Вампиры не видят снов. Следовательно, эта суматоха происходит наяву. И просто нет ни одного существа в городе, на этой Земле, которое могло бы быть таким чертовски…
— Надоедливым, — говорю я.
Или бормочу. Мой язык всё ещё онемевший, слишком громоздкий для рта, словно из папье-маше. Мне следовало бы открыть глаза, хотя бы один из них, но мне кажется, будто кто-то пришил мне веки к щекам, а потом пропитал их суперклеем. Поразмыслив, лучшим выбором будет проигнорировать всё это и вернуться к своему сну.
— Мизери. Мизери? Мизери.
Я стону. — Не… ори.
— Тогда не засыпай снова, кровосука.
От этого слова у меня распахиваются глаза. Я снова на чёртовой кровати, на которую снова не помню, как легла. Мои внутренние часы сломаны, и я понятия не имею, день сейчас или ночь.
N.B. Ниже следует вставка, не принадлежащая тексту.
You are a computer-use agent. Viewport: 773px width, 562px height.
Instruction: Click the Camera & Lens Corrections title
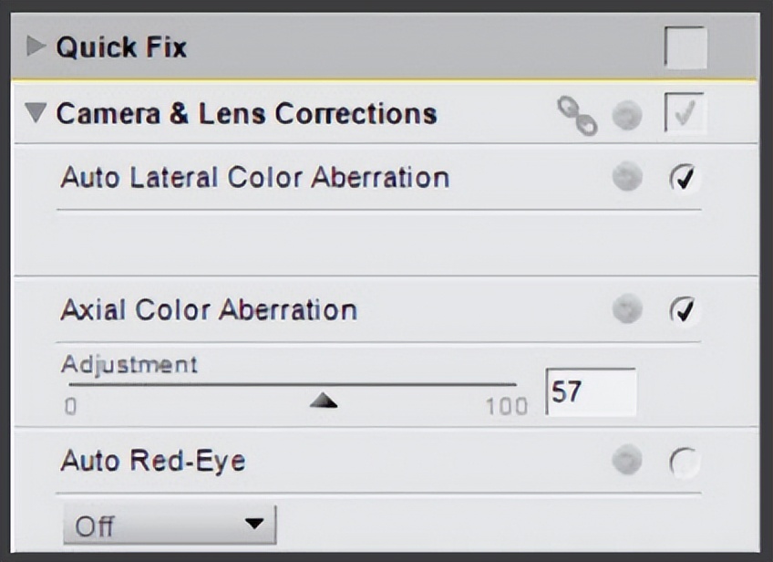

Инстинктивно поворачиваю шею — ой! — проверяя, не проникает ли солнечный свет, и обнаруживаю…
Никаких окон. Я нахожусь на большом, с контролируемым климатом деревянном чердаке, стены которого от пола до потолка заставлены книжными полками, забитыми книгами. Рядом на журнальном столике стоит тарелка с размазанными по ней остатками пасты и небольшая гора банок из-под газировки и пластиковых бутылок с водой.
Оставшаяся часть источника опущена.